'''

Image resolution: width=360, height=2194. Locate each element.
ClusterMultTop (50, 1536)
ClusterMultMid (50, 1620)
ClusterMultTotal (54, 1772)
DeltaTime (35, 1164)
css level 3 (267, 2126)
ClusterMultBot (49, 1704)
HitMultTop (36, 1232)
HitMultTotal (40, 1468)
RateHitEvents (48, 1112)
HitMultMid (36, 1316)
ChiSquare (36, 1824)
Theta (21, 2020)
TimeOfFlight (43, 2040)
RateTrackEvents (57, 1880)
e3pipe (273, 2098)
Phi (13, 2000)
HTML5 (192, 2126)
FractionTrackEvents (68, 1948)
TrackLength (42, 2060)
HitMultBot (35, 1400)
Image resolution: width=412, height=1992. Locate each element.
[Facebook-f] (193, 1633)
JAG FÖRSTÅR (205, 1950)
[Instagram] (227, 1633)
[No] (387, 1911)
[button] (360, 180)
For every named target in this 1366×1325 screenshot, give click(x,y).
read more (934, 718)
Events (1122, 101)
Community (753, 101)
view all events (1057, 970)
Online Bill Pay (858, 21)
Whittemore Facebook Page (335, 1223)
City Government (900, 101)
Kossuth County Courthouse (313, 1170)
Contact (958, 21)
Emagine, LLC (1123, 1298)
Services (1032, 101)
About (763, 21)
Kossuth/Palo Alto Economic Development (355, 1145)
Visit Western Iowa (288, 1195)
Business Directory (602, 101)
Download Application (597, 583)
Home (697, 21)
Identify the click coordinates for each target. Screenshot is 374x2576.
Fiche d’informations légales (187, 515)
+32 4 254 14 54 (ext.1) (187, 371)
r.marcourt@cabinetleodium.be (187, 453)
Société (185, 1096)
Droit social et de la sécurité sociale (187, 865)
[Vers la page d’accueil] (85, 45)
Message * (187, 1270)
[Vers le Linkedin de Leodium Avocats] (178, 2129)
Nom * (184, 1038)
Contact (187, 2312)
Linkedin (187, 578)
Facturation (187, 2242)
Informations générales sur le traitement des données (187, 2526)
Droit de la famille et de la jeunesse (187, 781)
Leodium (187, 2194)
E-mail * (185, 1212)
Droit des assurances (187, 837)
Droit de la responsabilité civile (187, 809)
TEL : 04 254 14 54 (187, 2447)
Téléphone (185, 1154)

'''

• _What you should do_
Looking at the records above, report how many lines contain the word "each". Answer with the number only.

• _Exercise response_
3